Donahue la miró, esperando confirmación, y Corrine asintió con la cabeza. En realidad, se alegraba de que estuviera allí. No le gustaba nada la expresión del camionero, con sus dientes amarillos y su cara de asco.

Su vecino se había percatado de que estaba nerviosa… o quizá tampoco a él le gustaba el recién llegado porque se volvió hacia el camionero y contestó por ella.

—Aquí es.

Nadie la había protegido nunca y no le gustó que aquel gesto la hiciera sentir un calorcito por dentro.

En ese momento, del camión salió un sonido chirriante. Era como una enorme tiza arañando una pizarra, mezclado con el sonido de una sierra mecánica cortando troncos.

—Soy Werner Grimes —dijo el camionero—. Y le traigo un pollino de los de órdago.

—Creí que no tenía ganado —murmuró su vecino.

—Y no lo tengo. Ni siquiera estoy segura de saber lo que es un pollino.

—¿Van a echarme una mano o no? —les espetó Grimes.

—La señorita dice que el pollino no es suyo.

—Pues este papel dice que lo es. Comprado y pagado.

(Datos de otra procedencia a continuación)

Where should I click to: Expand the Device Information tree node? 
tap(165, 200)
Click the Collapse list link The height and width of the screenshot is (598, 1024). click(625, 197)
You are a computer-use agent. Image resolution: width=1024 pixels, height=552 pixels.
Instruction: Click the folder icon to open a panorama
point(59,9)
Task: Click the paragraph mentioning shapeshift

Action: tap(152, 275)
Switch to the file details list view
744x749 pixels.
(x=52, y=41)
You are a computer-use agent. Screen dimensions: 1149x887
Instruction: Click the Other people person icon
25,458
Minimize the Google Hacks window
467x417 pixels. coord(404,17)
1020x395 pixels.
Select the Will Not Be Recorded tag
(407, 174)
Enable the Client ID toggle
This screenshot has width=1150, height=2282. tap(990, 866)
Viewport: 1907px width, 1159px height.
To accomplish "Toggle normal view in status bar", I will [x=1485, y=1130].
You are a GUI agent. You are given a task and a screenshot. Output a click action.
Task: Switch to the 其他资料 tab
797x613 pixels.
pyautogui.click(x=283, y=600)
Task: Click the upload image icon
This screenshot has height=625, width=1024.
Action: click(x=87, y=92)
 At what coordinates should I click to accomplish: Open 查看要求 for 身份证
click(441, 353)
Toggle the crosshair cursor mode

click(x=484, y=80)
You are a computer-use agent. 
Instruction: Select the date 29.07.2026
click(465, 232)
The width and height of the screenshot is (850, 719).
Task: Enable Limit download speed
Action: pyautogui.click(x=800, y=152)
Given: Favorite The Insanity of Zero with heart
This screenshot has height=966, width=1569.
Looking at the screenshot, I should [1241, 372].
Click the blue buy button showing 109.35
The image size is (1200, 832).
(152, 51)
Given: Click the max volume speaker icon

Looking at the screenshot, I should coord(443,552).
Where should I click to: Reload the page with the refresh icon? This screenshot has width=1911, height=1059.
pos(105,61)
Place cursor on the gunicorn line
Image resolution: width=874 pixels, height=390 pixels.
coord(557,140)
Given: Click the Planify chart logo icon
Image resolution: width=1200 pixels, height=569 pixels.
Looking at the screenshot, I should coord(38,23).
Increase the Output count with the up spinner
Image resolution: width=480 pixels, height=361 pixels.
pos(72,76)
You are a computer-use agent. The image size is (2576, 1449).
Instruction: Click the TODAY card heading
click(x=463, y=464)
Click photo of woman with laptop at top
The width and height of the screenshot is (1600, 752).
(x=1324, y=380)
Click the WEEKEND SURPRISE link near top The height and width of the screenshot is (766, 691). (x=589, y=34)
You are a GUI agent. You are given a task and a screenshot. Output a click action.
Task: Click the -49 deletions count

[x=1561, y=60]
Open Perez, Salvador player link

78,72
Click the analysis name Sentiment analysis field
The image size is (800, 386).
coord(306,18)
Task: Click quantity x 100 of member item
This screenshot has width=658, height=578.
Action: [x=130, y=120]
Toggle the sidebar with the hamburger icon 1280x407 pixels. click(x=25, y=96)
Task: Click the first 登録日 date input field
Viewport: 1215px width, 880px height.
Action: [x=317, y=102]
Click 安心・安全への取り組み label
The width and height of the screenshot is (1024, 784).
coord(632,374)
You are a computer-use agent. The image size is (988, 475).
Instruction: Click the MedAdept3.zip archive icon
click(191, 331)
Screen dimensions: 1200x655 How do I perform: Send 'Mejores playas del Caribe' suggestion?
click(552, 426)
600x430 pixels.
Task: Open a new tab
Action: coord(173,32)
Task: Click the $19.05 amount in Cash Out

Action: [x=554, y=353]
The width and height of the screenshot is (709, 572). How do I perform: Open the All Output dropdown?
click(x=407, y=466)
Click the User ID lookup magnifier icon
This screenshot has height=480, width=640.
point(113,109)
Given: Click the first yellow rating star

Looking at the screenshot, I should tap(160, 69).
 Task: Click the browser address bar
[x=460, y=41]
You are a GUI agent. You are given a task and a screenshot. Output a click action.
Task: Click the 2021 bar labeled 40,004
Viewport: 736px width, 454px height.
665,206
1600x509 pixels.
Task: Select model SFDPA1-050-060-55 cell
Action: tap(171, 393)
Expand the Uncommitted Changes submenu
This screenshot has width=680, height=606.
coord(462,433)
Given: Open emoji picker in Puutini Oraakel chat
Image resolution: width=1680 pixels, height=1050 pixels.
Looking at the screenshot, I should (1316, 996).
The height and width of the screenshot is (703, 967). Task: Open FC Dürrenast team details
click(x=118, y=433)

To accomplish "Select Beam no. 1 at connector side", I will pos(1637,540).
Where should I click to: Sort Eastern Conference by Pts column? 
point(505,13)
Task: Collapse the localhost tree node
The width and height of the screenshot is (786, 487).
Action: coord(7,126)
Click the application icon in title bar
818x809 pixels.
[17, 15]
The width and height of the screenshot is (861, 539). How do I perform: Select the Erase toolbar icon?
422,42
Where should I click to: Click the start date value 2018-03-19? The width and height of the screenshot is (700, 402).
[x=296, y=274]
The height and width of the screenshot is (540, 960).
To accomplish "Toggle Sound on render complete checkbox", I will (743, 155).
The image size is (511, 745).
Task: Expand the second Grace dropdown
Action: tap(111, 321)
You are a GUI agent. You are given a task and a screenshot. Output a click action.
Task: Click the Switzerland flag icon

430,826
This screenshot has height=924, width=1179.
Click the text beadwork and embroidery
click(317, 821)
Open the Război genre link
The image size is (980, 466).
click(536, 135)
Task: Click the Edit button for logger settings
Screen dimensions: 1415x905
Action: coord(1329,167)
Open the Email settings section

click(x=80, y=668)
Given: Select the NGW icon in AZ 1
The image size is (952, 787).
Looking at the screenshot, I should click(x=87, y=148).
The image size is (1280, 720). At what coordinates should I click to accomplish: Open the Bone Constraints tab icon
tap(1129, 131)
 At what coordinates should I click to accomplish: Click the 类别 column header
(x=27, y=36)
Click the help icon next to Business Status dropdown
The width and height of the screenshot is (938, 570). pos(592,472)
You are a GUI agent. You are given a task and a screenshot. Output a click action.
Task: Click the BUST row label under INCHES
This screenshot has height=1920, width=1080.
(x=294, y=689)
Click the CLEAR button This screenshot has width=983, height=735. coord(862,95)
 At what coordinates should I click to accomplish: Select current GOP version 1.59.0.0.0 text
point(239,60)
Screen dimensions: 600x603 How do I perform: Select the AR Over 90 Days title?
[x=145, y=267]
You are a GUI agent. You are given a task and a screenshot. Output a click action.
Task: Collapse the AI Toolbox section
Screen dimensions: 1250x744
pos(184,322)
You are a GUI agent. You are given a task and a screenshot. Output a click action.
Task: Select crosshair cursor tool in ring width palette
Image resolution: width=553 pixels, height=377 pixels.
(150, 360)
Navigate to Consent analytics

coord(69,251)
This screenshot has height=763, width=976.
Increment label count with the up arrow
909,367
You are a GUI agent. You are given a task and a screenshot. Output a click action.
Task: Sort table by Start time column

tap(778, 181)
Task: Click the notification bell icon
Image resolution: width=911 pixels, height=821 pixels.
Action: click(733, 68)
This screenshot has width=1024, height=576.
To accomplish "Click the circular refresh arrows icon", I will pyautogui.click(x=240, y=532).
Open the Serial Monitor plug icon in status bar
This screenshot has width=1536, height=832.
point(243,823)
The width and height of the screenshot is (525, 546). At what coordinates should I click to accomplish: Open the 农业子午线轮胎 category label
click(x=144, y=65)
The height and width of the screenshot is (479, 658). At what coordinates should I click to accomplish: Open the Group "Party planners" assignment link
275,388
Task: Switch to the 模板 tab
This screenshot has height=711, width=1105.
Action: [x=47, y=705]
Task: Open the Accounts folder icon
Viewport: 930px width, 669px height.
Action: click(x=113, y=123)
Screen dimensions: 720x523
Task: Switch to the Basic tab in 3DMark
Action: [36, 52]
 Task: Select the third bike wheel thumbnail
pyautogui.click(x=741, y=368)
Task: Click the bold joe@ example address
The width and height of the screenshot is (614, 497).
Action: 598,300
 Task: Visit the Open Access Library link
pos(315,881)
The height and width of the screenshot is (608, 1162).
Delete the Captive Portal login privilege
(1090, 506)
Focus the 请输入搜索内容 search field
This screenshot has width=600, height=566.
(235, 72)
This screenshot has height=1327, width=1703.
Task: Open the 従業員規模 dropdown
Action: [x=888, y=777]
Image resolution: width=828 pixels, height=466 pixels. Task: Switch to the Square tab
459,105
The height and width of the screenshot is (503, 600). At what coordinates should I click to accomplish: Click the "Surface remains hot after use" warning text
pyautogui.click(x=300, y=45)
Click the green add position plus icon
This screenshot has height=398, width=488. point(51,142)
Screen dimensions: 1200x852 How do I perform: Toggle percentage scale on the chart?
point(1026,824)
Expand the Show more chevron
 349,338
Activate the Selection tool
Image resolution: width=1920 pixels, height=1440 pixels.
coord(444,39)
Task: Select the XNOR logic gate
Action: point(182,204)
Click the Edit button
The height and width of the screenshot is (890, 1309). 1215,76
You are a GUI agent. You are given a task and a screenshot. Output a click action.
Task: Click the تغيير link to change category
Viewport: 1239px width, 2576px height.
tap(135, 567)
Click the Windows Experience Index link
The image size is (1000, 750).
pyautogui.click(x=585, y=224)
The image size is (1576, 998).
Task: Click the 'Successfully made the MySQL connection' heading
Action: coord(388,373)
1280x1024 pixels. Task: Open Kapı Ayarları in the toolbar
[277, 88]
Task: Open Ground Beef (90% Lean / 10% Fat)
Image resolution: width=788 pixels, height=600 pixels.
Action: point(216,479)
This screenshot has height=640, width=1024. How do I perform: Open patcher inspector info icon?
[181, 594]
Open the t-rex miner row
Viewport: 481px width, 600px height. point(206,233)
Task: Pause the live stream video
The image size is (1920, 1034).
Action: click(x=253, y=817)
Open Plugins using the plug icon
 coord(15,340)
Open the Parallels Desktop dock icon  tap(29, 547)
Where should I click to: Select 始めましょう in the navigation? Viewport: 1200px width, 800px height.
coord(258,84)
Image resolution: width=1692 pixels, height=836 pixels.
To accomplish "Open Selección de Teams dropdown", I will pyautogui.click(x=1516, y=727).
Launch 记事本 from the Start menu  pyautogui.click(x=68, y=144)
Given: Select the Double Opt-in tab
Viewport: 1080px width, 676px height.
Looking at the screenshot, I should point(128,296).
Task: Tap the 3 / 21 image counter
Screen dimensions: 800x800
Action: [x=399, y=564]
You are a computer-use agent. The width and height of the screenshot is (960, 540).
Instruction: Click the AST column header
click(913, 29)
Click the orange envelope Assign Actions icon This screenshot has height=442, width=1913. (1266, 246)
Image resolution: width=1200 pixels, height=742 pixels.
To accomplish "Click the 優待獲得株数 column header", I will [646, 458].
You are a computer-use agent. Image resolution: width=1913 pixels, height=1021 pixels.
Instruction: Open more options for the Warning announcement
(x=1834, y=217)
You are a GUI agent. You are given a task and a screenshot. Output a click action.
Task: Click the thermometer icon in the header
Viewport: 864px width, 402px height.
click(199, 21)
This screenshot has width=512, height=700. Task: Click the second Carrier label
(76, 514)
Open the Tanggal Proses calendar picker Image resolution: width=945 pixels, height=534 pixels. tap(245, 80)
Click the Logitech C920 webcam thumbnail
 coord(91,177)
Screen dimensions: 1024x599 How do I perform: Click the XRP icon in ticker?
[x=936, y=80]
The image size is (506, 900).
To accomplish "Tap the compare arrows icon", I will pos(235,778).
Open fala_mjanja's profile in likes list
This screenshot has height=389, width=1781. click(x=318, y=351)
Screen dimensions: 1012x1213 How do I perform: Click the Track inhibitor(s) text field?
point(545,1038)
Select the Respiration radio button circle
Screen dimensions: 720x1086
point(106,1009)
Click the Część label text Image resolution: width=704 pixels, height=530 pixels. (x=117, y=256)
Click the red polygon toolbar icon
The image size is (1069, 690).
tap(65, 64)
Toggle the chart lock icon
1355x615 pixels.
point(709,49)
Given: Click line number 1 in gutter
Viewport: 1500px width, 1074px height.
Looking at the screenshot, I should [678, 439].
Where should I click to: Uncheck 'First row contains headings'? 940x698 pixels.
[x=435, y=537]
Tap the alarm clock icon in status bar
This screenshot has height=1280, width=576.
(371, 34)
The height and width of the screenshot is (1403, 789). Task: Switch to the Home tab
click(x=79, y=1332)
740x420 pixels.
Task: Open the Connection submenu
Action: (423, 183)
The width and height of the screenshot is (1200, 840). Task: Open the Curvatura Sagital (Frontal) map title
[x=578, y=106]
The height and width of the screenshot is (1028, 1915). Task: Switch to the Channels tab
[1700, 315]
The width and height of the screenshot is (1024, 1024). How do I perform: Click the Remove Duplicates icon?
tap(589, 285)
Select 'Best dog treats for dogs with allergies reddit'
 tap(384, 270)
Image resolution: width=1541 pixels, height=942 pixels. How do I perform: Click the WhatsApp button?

Mientras los hombres discutían, Corrine se subió a la parte trasera del camión apoyándose en las tablas… y entonces vio dos tristes ojos de color chocolate. El animal movía las orejas, como si estuviera preguntándose qué hacía allí.

—Un burrito —murmuró, acariciando la nariz de terciopelo.

—¡Apártese de ahí! —le gritó el camionero—. Ese animal podría arrancarle la mano de un mordisco.

Ella miró al animal, sorprendida.

—Mire, aquí debe haber un error… —empezó a decir Donahue.

—No hay ningún error. Aquí dice Corrine Parsons, ¿no? Pues ya está. Voy a colocar la rampa.

—Ella no quiere un burro y yo tampoco. Tengo un montón de yeguas en mis tierras y no voy a permitir que ese animal las monte.

—Pues ponga una cerca —le espetó Grimes—. Este burro está más excitado que…

Su vecino hizo un gesto con la mano para que el camionero no les diera más detalles.

—¿Cuánto quiere por llevárselo?

Corrine se quedó sorprendida al ver que sacaba la cartera. Al fin y al cabo, el burrito era suyo y ella debía decidir si quería quedarse con él o no.

—He tardado tres horas en llegar hasta aquí…

—Dígame una cantidad —le cortó Donahue.

—¿Doscientos cincuenta?

—Venga…

—Vale, ciento cincuenta dólares. Ni uno menos.

—Le doy cincuenta dólares por llevárselo de aquí.

Era un burro malvado, se dijo Corrine. El propio camionero le había advertido que podría arrancarle la mano de un mordisco. Pero tenía la nariz de terciopelo y la miraba con esos ojitos…

—Espere un momento. Me quedo con él.

—¿Que se queda con quién? —preguntó su vecino.

Como allí solo estaban Donahue y el camionero, el «quién» estaba fuera de lugar. Pero mejor no meterse en una discusión sobre gramática.

—Con el burro.

Matt Donahue se acercó a ella en dos zancadas.

—¿Usted sabe lo que vale mi yeguada?

—Ni idea.

—Una sola de mis yeguas vale más que estas tierras suyas.